US plan opening false profiles would violate Facebook's rules of use


Washington – The United States Department of Homeland Security will be violating the rules of use of Facebook If its agents create fake profiles to monitor foreigners looking to enter the country, the social network said on Tuesday.

"Police authorities, like any other person, need to use their real names on Facebook and we make this policy clear," Facebook spokeswoman said in a statement, Sarah Pollack, to The Associated Press. "Operating false accounts is not allowed and we will take action against accounts that violate."
Pollack said the company communicated its concern and its policies regarding the use of false accounts to the Department of Homeland Security (DHS), and that the company will eliminate those accounts, including those belonging to undercover agents, when they are reported.

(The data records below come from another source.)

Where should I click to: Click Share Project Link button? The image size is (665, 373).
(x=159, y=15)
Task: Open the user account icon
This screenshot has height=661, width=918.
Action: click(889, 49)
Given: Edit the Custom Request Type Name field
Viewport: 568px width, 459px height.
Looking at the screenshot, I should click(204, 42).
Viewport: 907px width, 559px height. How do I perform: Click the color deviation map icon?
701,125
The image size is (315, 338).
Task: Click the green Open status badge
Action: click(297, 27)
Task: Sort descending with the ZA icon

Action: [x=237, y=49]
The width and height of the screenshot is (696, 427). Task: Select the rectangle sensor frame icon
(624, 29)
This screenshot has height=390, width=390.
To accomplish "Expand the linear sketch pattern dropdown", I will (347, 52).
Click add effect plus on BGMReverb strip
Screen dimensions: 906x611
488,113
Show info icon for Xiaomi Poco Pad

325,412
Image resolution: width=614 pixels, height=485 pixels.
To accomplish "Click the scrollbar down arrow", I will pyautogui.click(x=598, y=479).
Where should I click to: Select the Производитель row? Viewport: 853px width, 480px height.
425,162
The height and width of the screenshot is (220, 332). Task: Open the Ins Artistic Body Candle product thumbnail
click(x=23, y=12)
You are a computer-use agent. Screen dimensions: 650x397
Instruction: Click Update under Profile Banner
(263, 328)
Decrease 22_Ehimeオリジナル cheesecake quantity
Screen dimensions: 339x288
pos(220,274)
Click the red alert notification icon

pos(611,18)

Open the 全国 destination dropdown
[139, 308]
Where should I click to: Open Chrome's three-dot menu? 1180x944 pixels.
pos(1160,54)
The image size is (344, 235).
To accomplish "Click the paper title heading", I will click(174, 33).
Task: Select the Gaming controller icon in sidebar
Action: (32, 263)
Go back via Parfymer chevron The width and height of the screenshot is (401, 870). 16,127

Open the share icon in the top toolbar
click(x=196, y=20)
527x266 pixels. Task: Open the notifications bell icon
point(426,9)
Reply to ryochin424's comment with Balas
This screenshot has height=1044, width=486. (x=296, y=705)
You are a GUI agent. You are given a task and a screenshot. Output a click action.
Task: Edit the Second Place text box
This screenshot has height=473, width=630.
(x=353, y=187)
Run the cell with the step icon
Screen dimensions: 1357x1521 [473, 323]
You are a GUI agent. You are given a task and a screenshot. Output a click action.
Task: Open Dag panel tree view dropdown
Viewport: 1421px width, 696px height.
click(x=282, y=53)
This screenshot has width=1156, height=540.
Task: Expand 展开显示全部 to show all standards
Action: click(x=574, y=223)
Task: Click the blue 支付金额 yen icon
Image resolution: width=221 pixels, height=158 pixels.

The social network made the announcement after a report of The Associated Press published on Friday that DHS had authorized its agents to use fake social media accounts, a measure that until then was banned. The department did not respond to Tuesday’s request for comment.
DHS explained to AP in a statement Friday that false accounts would make it easier for agents to review visa applications, residence and naturalization cards to look for possible fraudulent acts or security threats.
The plan would also be a violation of Twitter rules. The social network said Friday that it continues to review the new DHS policy and did not provide additional comment.
The change in policy was preceded by other measures taken by the DHS that, since June, began to require US visa applicants to provide their names of social network users, which represents a strong expansion of the revisions made by the Trump's government to potential immigrants and visitors.
Such monitoring of social networks would be carried out by agents of the Directorate of Fraud Detection and National Security in cases determined to require further review. The privacy analysis indicates that agents can only review publicly available content to all users of the platform; They cannot send friend requests or follow an individual, and they will have to receive training every year.

Agents also cannot interact with social network users and can only review the information passively, according to the DHS document.
Although some social networks allow you to see a lot of activity without an account, other platforms limit access without one.